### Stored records
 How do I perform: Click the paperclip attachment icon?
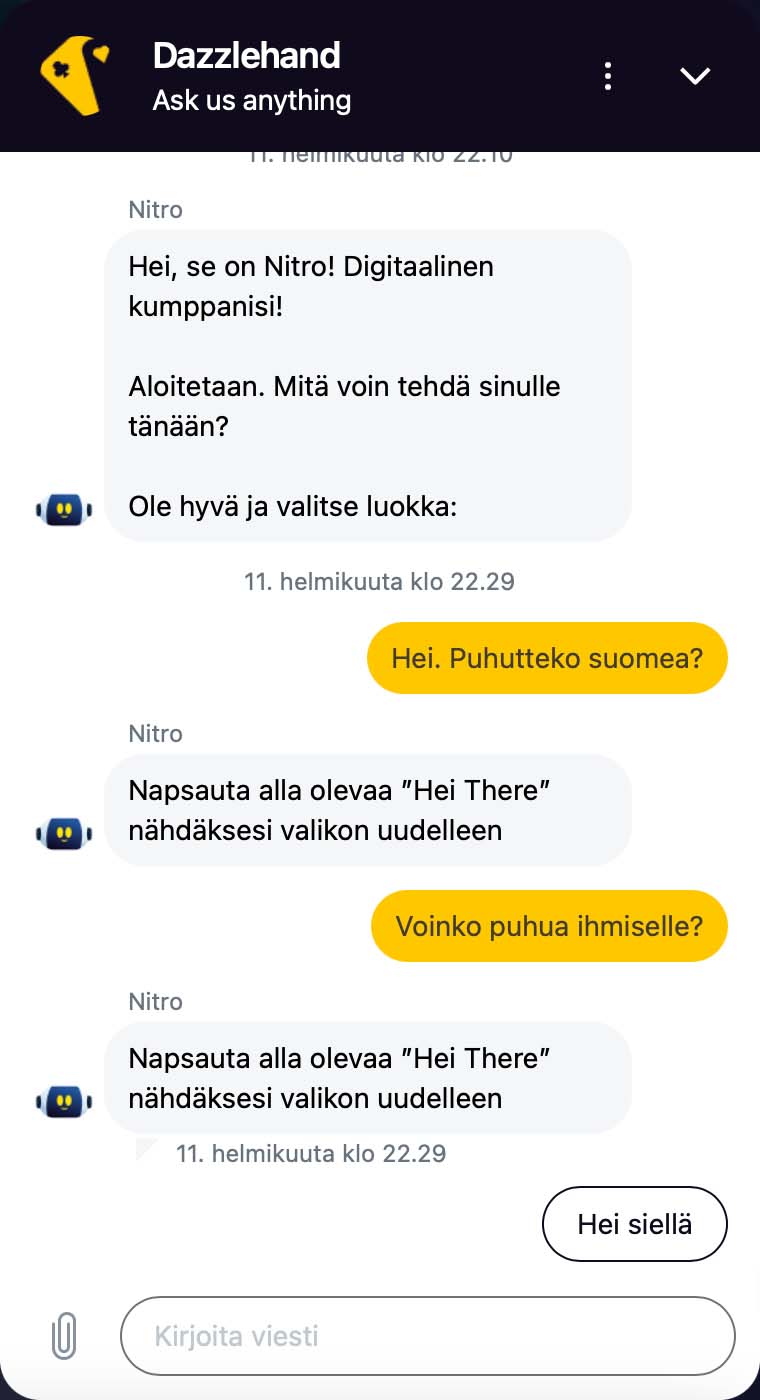point(64,1336)
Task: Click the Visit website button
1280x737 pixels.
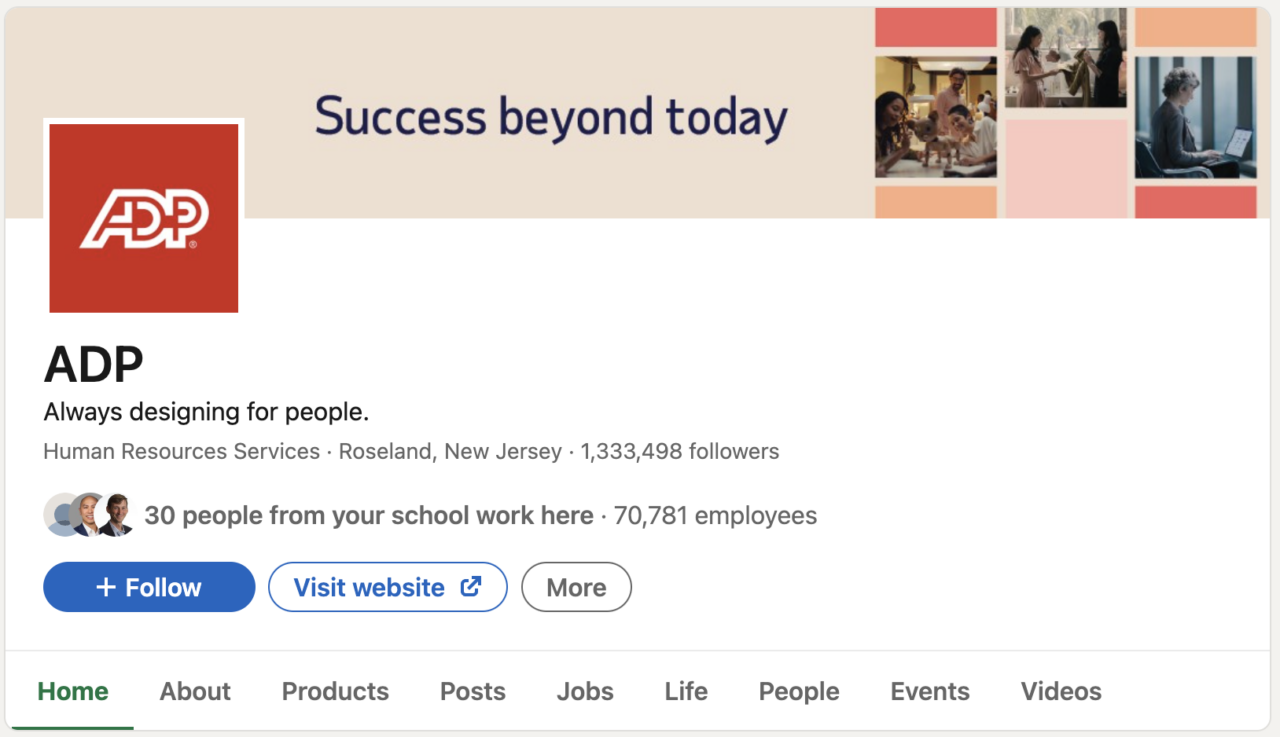Action: 370,587
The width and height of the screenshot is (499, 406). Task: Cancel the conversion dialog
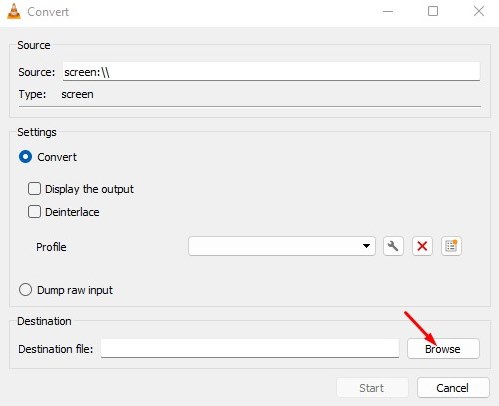tap(453, 388)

### The problem
Every line above should be transcribed exactly, though no image should be carried over.

### Solution to this task
 How do I perform: Click the paperclip attachment icon?
point(64,1336)
Task: Click the Visit website button
1280x737 pixels.
Action: 370,587
The width and height of the screenshot is (499, 406). Task: Cancel the conversion dialog
tap(453, 388)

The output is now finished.